■ Data shown:
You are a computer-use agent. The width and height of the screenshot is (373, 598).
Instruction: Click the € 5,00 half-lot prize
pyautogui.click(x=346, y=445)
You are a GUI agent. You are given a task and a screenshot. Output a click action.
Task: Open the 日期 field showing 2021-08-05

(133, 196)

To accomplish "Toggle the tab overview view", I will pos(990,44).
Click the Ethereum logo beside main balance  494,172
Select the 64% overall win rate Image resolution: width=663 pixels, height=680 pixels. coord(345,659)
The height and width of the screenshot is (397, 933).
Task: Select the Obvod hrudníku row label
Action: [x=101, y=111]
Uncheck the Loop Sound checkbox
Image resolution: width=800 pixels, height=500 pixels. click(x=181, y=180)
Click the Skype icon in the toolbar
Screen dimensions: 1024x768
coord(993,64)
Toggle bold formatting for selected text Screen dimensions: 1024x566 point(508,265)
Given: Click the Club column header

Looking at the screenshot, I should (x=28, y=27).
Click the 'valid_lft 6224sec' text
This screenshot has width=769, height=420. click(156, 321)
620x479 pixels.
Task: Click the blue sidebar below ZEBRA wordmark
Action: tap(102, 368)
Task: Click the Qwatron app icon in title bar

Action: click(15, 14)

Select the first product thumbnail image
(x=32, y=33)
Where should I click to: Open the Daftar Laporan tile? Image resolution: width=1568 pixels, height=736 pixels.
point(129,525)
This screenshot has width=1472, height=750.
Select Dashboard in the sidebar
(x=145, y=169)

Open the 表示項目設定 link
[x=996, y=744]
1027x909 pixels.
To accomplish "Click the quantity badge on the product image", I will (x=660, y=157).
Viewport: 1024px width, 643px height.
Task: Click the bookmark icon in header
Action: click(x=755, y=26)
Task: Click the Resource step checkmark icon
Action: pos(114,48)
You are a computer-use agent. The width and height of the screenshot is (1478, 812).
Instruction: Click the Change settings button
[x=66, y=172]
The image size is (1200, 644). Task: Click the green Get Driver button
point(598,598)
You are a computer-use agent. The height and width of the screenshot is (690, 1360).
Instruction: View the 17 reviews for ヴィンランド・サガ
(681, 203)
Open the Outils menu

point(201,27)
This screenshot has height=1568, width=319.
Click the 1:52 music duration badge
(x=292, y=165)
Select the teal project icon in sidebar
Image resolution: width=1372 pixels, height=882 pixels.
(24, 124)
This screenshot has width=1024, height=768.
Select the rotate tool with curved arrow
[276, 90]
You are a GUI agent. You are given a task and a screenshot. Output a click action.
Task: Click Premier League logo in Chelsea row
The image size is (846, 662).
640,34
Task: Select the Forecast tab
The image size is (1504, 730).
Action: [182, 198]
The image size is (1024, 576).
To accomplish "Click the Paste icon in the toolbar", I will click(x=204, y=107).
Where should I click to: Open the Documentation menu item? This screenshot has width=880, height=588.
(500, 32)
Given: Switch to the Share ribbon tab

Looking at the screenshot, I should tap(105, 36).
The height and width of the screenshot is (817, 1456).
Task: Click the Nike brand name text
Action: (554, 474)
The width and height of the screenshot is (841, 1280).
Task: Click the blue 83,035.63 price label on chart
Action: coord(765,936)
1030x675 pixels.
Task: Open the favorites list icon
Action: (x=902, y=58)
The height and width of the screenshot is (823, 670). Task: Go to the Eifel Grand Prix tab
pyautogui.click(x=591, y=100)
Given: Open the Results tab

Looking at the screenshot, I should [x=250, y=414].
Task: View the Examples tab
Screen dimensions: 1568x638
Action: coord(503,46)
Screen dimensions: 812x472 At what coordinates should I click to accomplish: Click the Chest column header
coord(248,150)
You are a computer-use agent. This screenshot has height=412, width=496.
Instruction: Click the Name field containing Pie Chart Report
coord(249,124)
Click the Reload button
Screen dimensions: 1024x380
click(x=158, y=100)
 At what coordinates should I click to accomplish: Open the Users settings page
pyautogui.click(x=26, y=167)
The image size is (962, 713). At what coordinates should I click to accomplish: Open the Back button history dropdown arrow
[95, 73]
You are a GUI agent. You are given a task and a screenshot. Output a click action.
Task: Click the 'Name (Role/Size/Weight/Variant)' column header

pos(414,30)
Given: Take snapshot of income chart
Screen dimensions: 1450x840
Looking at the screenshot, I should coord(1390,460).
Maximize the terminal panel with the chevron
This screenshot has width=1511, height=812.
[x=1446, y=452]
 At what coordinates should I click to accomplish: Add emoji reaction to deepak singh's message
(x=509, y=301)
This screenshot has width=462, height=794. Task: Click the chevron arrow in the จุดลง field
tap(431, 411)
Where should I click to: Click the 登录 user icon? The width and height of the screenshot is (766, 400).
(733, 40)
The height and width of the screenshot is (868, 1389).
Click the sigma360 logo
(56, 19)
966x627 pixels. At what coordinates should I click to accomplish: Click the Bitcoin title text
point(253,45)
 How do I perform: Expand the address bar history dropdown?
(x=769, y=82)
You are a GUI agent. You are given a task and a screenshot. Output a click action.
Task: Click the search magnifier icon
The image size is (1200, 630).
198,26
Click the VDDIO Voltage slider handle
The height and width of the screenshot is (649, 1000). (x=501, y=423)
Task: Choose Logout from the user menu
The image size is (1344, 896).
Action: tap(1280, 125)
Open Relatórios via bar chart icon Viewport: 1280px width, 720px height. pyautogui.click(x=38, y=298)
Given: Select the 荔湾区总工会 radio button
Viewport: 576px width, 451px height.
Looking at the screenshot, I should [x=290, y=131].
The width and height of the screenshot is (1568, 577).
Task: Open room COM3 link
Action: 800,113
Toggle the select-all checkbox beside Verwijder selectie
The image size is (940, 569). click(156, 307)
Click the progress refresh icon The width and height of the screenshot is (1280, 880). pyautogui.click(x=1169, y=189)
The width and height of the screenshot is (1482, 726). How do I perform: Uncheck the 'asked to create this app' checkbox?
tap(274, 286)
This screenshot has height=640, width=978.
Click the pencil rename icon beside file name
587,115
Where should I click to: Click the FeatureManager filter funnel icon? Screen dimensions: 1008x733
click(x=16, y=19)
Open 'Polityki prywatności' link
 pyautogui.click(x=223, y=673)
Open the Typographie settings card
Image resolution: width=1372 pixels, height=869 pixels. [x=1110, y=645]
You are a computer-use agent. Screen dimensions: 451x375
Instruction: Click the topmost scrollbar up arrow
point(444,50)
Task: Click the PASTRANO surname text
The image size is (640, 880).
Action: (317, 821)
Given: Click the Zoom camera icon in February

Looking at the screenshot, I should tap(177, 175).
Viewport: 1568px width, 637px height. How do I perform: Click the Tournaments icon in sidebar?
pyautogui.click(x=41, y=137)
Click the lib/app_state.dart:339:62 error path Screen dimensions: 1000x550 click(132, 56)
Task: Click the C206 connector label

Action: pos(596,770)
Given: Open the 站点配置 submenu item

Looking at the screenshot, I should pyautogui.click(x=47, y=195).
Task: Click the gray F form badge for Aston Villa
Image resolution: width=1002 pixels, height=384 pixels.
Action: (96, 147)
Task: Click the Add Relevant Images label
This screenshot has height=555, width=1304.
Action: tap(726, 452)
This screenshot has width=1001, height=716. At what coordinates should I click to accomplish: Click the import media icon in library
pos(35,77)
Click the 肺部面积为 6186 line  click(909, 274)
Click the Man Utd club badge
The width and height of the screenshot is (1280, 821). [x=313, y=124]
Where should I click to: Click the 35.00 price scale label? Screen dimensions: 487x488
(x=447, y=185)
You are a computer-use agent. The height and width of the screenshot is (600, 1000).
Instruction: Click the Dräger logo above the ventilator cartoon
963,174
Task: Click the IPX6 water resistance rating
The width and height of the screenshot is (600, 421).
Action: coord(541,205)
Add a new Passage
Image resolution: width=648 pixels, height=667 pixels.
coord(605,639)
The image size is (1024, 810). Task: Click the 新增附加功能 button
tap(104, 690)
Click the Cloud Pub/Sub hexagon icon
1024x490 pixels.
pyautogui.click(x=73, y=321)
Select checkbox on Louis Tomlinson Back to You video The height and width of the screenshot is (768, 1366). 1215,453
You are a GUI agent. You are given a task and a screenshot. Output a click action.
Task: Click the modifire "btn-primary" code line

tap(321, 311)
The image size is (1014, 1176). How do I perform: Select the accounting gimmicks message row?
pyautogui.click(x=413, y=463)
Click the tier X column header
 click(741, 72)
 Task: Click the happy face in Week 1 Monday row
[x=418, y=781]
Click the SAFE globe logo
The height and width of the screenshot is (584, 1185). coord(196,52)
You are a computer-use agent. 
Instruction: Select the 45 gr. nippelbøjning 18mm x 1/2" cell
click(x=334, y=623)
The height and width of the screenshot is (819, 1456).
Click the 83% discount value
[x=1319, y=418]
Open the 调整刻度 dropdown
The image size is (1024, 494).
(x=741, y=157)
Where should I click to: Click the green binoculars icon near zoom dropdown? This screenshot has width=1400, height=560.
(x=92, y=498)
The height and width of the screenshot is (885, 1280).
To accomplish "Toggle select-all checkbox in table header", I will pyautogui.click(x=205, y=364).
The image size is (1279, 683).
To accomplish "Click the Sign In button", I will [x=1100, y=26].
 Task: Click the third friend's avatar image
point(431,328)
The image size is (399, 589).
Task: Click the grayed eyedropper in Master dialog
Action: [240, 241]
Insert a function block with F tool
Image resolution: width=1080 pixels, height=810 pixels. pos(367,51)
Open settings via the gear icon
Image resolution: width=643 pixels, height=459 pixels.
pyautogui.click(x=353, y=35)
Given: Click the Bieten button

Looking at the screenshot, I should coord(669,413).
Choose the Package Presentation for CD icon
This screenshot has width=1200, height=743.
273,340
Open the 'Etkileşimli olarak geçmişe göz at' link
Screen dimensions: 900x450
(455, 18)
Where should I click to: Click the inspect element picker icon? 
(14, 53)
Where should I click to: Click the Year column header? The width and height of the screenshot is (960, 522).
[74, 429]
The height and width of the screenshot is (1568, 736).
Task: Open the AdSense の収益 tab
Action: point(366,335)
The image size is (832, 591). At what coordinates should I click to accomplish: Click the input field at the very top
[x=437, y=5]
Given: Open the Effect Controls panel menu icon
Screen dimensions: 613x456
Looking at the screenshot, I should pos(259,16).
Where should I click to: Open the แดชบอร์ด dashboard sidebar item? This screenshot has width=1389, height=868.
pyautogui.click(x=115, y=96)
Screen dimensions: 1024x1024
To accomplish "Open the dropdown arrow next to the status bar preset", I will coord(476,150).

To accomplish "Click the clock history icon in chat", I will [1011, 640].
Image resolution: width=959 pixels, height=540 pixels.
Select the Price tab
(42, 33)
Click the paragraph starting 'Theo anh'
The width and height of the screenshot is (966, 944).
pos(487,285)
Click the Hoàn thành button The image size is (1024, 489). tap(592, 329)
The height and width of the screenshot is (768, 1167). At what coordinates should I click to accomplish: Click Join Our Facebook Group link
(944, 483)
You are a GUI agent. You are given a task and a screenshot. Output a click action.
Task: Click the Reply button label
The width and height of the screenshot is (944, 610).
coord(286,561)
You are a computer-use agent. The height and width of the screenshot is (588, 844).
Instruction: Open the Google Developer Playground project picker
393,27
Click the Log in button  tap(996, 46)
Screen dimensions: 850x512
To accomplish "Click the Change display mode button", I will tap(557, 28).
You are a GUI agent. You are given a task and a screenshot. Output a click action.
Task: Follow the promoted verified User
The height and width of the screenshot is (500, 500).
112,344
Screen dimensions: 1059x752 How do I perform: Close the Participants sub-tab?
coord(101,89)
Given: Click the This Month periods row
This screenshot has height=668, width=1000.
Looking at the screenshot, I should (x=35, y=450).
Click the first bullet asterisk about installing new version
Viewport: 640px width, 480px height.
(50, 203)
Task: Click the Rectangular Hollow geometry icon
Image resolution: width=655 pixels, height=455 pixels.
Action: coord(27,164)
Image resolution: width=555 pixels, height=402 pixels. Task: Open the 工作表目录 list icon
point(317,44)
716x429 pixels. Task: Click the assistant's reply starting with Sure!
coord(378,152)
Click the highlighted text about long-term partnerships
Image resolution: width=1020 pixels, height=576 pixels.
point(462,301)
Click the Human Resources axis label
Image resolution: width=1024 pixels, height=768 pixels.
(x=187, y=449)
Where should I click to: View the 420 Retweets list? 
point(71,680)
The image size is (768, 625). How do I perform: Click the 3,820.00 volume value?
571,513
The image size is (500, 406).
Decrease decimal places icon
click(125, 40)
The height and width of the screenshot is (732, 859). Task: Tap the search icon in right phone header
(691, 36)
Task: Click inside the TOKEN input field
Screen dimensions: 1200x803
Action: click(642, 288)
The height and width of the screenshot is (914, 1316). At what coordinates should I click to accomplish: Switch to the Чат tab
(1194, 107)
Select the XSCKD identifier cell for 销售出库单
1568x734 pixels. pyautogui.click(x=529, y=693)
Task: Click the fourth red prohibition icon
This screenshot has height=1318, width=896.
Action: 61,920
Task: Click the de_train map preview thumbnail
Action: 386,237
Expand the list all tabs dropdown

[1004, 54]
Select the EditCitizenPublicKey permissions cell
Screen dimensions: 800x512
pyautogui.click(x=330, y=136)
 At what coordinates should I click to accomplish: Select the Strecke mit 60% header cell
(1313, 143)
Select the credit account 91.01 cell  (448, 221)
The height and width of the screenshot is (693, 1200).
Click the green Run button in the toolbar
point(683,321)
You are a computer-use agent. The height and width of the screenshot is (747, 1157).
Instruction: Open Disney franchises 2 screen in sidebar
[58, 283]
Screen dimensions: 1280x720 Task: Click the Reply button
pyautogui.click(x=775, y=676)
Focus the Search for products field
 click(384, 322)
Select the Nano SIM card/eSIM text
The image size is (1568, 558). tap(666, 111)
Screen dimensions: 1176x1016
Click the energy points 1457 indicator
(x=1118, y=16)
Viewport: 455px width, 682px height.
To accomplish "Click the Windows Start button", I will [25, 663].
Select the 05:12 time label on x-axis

■ Task details:
In the listing, find all lines with the string "about" and copy them.

■ Response box:
Click the first bullet asterisk about installing new version
Click the highlighted text about long-term partnerships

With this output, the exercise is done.